— TEXTO DE LEITURA —
++++++++

Durante a entrevista coletiva na manhã desta sexta-feira no Palácio do Planalto, a presidente Dilma Rousseff se confundiu, em um momento, e disse que é impossível que “eu me renuncie”, para logo corrigir: “eu me resigne”. Às vésperas de um protesto nas ruas pelo seu afastamento e sob o risco de perder o apoio do PMDB, o que aumentaria seu isolamento político, a presidente reagiu aos que pregam sua saída da Presidência e negou que pretenda renunciar.
"Não estou com cara de quem vai renunciar" afirma Dilma.
— É impossível, quem me conhece, achar que, pela minha trajetória
pessoal, pela minha honradez e pelo respeito que eu tenho pelo povo brasileiro,
eu me renuncie… eu me resigne.
A
presidente disse ainda que faltam argumentos aos que pedem sua saída do cargo.

++++++++

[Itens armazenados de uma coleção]
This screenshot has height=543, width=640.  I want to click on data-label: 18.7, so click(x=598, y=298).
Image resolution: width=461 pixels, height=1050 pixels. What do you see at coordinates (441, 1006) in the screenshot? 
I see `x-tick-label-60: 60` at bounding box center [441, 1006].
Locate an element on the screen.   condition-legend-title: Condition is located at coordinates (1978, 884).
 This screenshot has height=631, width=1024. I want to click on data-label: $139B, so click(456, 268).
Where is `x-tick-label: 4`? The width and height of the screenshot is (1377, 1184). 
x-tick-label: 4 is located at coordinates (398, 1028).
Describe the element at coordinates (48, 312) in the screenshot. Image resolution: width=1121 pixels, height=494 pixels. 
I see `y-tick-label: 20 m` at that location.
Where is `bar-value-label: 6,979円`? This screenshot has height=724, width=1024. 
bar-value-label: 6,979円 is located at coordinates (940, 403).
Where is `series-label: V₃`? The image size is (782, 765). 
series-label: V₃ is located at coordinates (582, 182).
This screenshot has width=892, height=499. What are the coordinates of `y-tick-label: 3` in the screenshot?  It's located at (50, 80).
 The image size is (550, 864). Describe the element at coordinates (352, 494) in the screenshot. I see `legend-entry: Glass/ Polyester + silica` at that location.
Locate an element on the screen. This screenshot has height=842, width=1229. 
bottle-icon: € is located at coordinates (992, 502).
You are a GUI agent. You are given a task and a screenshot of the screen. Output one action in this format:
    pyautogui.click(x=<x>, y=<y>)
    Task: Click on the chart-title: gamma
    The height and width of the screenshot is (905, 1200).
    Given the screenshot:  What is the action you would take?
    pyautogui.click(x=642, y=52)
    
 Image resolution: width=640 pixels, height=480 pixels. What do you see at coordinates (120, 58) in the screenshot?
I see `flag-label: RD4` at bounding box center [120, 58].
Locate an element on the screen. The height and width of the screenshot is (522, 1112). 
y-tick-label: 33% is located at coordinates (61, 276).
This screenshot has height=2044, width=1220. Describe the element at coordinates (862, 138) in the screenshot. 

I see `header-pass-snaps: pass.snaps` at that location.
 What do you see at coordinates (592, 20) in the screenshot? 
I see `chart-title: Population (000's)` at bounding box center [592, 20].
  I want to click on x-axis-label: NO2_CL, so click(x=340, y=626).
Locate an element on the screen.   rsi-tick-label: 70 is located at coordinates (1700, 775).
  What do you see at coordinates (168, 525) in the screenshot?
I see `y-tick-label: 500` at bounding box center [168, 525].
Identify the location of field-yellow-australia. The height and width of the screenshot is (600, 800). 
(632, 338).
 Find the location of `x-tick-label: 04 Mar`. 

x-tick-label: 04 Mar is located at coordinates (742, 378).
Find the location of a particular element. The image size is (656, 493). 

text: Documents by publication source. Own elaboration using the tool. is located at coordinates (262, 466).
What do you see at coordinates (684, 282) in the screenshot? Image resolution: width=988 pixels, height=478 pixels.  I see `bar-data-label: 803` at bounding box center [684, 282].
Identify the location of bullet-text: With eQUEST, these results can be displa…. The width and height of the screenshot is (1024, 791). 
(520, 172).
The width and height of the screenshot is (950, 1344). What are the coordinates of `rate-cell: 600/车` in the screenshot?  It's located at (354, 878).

++++++++

— TAREFAS DO EXERCÍCIO —
(1) Segundo o texto sobre a entrevista de Dilma Rousseff, em que local foi realizada a entrevista coletiva?
(2) Reescreva de forma mais curta o parágrafo do texto sobre a entrevista de Dilma Rousseff que começa com "Durante a entrevista coletiva", mantendo os fatos principais.

— RESPOSTAS POR ITEM —
(1) No Palácio do Planalto.

(2) Na entrevista coletiva desta sexta-feira no Palácio do Planalto, Dilma Rousseff disse, por engano, que é impossível que "eu me renuncie", e logo corrigiu para "eu me resigne". Às vésperas de um protesto pelo seu afastamento e sob risco de perder o apoio do PMDB, ela reagiu aos que pregam sua saída e negou que pretenda renunciar.